Cassiopeia en Ursus Major
Ik loop het veld op, en het is donker. Vanuit de tent was de smalle sikkel van de wassende maan te zien, Venus pal rechts daarvan, een felle ster in de schemering. Later op de avond verschijnen de sterrenbeelden op het toneel: Cassiopeia en Ursus Major (De Wagen, Het Steelpannetje). Vaag op de achtergrond, gedempt door het licht van de provinciestad van verderop, de andere sterren. Feller schijnen de planeten, Jupiter in het zuiden en Saturnus in het zuidwesten. Opvallende “wandelsterren”.
De sterren als leermeester
We weten nu dat sterren zonnen zijn, van grote ouderdom meestal, en zich lichtjaren van ons vandaan bevinden.
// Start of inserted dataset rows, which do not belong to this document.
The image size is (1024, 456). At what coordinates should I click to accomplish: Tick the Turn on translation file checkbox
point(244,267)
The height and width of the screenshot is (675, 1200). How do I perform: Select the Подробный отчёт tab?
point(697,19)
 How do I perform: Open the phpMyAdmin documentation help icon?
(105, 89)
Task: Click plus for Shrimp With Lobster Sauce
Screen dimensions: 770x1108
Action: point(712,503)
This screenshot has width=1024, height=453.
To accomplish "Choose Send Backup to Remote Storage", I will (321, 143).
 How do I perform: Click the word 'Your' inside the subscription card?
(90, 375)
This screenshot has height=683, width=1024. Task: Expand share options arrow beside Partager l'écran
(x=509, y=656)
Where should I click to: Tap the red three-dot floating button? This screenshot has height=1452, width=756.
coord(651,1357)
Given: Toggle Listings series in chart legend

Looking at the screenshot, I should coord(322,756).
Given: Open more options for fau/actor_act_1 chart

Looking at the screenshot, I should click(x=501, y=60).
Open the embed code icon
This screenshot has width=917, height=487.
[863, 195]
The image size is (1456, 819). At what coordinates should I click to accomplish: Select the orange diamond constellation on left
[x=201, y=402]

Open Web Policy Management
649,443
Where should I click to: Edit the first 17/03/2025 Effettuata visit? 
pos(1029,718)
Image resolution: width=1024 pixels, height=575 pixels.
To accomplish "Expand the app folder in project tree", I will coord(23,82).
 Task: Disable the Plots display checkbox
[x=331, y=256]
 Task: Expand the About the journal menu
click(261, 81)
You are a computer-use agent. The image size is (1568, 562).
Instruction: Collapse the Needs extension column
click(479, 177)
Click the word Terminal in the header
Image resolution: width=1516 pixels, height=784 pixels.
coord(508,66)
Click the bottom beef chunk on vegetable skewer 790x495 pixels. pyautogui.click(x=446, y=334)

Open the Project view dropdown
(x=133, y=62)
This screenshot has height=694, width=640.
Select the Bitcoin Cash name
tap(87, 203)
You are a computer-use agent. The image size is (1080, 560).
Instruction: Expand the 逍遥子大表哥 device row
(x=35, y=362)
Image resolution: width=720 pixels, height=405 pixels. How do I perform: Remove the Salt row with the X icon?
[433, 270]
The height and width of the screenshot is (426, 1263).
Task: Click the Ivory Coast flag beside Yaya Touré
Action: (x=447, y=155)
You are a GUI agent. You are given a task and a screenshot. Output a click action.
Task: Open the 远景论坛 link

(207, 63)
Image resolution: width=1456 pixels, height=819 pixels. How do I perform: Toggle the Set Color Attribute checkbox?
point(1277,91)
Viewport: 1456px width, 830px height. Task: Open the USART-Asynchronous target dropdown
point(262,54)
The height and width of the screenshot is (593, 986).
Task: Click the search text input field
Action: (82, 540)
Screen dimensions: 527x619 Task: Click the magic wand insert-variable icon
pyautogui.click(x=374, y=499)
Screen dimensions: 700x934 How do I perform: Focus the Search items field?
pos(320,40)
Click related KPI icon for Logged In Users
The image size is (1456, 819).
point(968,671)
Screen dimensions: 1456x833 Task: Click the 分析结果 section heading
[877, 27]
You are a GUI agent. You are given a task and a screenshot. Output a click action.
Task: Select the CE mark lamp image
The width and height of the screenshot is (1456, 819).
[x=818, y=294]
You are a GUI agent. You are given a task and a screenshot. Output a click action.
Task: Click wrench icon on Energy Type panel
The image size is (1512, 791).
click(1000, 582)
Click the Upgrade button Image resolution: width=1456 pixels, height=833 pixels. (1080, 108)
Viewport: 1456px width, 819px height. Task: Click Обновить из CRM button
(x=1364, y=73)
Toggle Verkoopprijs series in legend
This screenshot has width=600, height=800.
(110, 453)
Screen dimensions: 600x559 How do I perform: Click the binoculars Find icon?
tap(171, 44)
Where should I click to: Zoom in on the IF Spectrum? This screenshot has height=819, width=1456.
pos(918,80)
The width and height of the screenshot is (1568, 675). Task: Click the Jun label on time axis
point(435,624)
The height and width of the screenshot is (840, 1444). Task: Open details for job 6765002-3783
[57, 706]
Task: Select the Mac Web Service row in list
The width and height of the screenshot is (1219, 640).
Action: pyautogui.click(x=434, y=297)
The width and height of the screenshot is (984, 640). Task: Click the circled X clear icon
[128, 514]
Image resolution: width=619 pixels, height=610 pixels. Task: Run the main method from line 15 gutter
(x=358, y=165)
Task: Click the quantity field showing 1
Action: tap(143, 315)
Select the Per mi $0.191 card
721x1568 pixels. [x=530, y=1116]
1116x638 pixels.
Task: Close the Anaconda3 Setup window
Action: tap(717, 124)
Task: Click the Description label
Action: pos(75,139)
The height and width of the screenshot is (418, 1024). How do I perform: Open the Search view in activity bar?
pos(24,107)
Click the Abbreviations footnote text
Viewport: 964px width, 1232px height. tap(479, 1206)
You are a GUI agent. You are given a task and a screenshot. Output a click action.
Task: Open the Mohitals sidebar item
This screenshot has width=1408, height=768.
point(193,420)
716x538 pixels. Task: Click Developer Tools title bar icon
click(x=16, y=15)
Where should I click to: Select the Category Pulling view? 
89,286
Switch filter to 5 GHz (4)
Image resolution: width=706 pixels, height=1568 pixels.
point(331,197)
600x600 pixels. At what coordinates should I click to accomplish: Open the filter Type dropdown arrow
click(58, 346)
Wat een lichtjaar is, is wetenschappelijk uit te leggen, maar niet te bevatten, niet te begrijpen. Dat het licht uit het verleden komt, vaak van sterren die al zijn gedoofd, is evenmin echt te bevatten. Sterren geven aanleiding tot bespiegelingen. Zijn we echt alleen? Wat is er in de diepte van het heelal? Kikkers kwaken in het duister, verderop loeit een koe.
Onbekende lichtjes
Maar stel, van ruimtevaart heb je nooit gehoord, en je ziet ongrijpbare lichten aan de hemel. Je hebt kunnen observeren hoe de maan er soms voorlangs schuift en dat het donkere deel van de maan het licht ook bedekt. Wat zijn dan die schitterende voorwerpen in het fluweel van de nacht?